Technology breakthough ends ‘peak oil’ worries

New imaging technology drastically reduces the costs and risks of discovering new deposits of fossil fuels.

Greenwire reports,

One of the world’s leading energy companies, Norway’s Statoil ASA, is going public this month with a scientific innovation that it says will drastically reduce the costs and risks of discovering new deposits of fossil fuels.

The innovation, a refined take on traditional sound-based seismic imaging, allows Statoil to detect — before drilling any wells — the presence of oil and gas sources in rocks miles underground. The technique, the company says, will work on deepwater oil or shale gas in unexplored regions and holdings once thought tapped out.

It is the first time, at least publicly, that an oil company has detailed a technique that provides reliable, direct acoustic evidence that these resources exist. In the past, these rocks would be deduced. Now, they can be seen.

Already employed by Statoil worldwide over the past few years, the technique especially improves the odds of finding oil and gas in unexplored regions that have never felt the bite of a drill’s bit, said Helge Løseth, one of the Statoil geologists behind the innovation, published in the December issue of the journal Geology…

And given that one deepwater well can cost up to $100 million, paying for fewer “dry holes” can bring, in little time, stark savings…

… there is a boundless optimism in the industry that it is in fact entering a new era of plenty, said Matt Hall, a consultant at Agile Geosciences in Canada, who previously worked for Statoil as an exploration geologist.

“The way people talk nowadays, you never hear people talk about ‘peak oil’ anymore,” he said. “Since 2005, you hear people say this is the beginning of the new petroleum age.”

Click for the Geology article.

4 thoughts on “Technology breakthough ends ‘peak oil’ worries”

  1. I remember the following quote from the 1970’s following the Arab Oil embargo.
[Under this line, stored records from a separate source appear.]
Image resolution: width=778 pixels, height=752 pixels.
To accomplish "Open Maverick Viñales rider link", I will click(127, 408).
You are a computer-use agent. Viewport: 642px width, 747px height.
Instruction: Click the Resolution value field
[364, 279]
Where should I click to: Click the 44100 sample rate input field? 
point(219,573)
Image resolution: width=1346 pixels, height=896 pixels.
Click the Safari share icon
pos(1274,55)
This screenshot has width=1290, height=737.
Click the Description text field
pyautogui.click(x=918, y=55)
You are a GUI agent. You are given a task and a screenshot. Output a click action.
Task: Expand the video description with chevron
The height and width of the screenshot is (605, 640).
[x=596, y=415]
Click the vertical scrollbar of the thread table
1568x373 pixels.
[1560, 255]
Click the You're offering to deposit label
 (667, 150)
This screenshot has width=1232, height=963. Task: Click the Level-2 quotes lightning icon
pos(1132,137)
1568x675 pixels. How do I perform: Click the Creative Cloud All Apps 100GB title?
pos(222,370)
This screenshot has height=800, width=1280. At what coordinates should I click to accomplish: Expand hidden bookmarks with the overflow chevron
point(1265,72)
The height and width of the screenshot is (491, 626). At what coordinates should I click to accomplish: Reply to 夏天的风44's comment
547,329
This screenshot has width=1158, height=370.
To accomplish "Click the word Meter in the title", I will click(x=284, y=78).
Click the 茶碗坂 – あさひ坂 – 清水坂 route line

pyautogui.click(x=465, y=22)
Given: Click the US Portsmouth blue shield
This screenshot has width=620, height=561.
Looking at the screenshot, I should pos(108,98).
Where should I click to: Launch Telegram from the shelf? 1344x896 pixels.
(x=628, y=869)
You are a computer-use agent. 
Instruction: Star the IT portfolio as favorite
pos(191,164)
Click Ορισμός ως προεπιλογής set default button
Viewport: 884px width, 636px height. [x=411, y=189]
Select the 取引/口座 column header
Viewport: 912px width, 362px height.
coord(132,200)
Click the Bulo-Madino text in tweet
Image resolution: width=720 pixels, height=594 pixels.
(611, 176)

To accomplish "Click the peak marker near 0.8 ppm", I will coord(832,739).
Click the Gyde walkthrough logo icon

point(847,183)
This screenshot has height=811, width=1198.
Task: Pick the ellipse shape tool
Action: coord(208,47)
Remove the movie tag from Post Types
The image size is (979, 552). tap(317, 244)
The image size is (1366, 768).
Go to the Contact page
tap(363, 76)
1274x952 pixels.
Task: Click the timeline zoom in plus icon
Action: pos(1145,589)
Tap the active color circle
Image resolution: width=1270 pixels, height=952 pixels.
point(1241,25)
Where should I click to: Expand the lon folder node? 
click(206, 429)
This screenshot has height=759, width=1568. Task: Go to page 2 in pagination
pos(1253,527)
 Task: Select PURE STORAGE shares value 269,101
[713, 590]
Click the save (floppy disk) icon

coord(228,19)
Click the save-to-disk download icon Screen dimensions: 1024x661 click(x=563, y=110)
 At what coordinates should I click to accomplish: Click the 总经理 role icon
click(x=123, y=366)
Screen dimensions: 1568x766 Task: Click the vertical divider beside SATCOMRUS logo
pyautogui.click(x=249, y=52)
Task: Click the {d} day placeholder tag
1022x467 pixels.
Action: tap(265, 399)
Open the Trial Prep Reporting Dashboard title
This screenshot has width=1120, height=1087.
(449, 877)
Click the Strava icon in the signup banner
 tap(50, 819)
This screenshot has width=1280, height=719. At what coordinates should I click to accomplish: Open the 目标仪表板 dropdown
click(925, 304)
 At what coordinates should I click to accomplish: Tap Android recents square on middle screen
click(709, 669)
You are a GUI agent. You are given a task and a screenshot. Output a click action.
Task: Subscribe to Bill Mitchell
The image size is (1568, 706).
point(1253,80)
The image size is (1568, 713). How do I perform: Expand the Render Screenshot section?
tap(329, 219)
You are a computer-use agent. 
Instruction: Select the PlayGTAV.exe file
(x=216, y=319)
It was trumpeted in the media daily for months.

    “By 1988 the last oil well on planet earth will have produced the last drop of oil on planet earth!”

  2. I’ll be very interested to see how this story develops.
    And it’s nice to see some good news for a change.

  3. But that would only stimulate the economy, reduce the deficit, decrease unemployment, reduce energy costs. This might introduce an era of self reliance, about which PBO has already warned his donors in San Francisco.